**EXERCISE INSTRUCTIONS:** Each line of the listing that contains the word "width" is to be copied.

**INPUT DATA:**
>>>
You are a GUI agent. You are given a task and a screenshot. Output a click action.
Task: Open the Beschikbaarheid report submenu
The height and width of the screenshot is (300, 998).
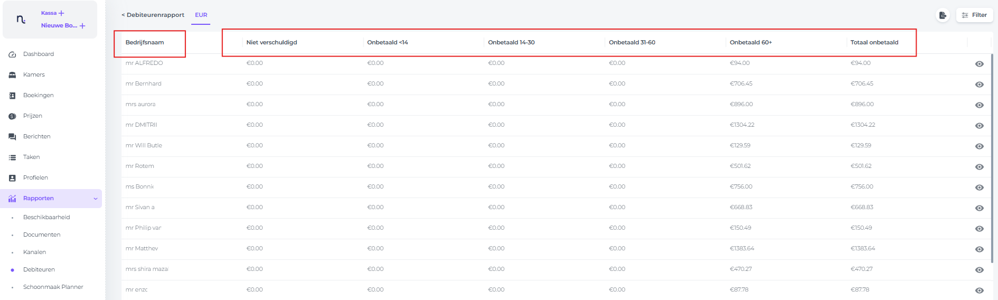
<<<
>>>
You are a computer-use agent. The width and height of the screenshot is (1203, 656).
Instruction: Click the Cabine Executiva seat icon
<<<
**WRITTEN REPLY:**
The height and width of the screenshot is (300, 998).
You are a computer-use agent. The width and height of the screenshot is (1203, 656).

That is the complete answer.